Unlike traditional code review, this process can happen hundreds of times per minute through iterative refinement where discriminators provide specific feedback about failures rather than simple rejections. The generator doesn't move on until it produces code that satisfies all discriminators simultaneously. In this model, code isn't accepted because someone glanced at it. It's accepted because it withstood sustained, multi-dimensional pressure from a system designed to find its weaknesses.

The Economics of Adversarial Verification

Running multiple discriminators will definitely cost more than current AI code generation. However, a full cost analysis hasn't been done, but the economics will likely work in favor of this approach for several reasons.

First, discriminator specialization should enable cost optimization by selectively tuning for the correct model size and family. Mechanical evaluations like syntax checking or security pattern detection could potentially use nano-sized models or even Small Language Models running locally. Only the judgment-heavy discriminators, like architectural fit and maintainability assessment, would need expensive frontier models with advanced reasoning capabilities.

Second, the upfront generation cost would likely be offset by dramatically faster development throughput. When verification is no longer human-paced, features could reach market weeks or months earlier. The business value of accelerated delivery would typically dwarf the computational costs.
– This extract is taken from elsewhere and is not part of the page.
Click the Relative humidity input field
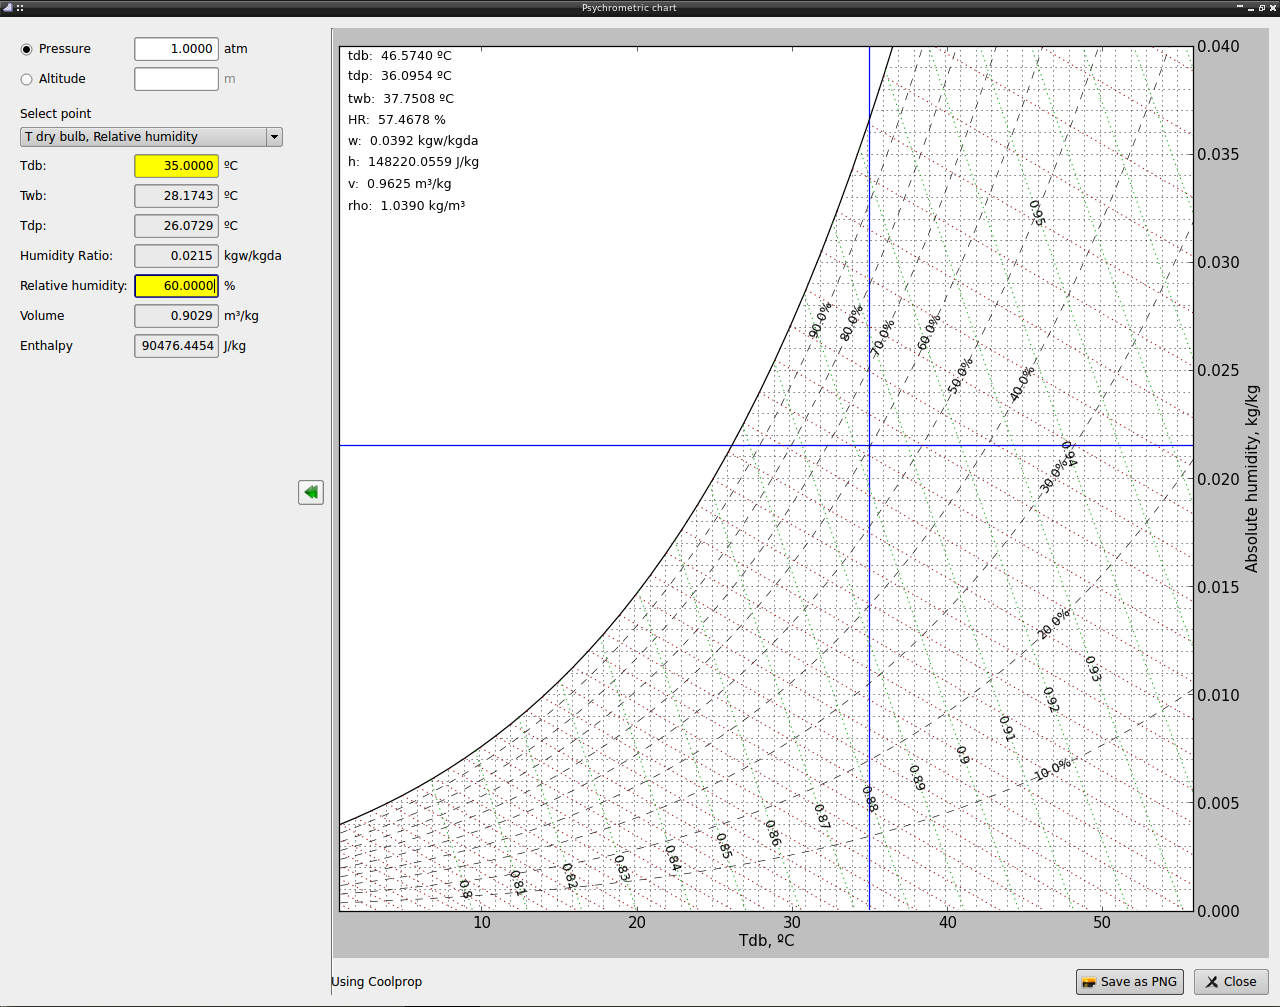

Third, higher-quality generated code should reduce downstream costs. Less time spent debugging means more time building features. Fewer production incidents mean lower operational overhead. The cost of generating better code upfront is usually less than the cost of fixing bad code later.

Where Humans Fit

Humans don't disappear, they "shift left" and move upstream. Instead of reviewing implementations, they define intent and manage the verification system.

Intent Definition: Humans specify what the system should do, under what constraints, and within which boundaries. These become first-class inputs to the generation process, not comments buried in tickets.

System Stewardship: Humans tune discriminator sensitivity, monitor false positives, and adjust pressure based on context. Some projects need strict security discriminators. Others need permissive performance discriminators. Knowing when to apply which pressure requires human judgment.

Trust shifts from "I've read every line" to "I've defined the intent clearly and the system enforces it reliably." That's uncomfortable for engineers used to line-by-line control, but it's similar to how we already trust automated testing frameworks to validate behavior without manually checking every execution path.

The Power Loom for Software

Pull requests assume human authorship and human review. They're artifacts of a development process where both generation and verification happened at human speed. When generation accelerates to machine speed, verification must follow.

Discriminator-driven verification is our power loom, matching the speed of AI code generation while maintaining the rigor of human review. Instead of relying on cursory human inspection, code earns approval by proving itself against rigorous automated challenges designed to expose every potential flaw.

This isn't about replacing human judgment. It's about encoding that judgment into systems that can operate at machine scale. The alternative is watching GenAI's potential get bottlenecked by processes designed for a slower world.

We've mechanized code generation. Now we need to mechanize code verification. The textile industry solved this problem 250 years ago with power looms. Software development needs the same breakthrough.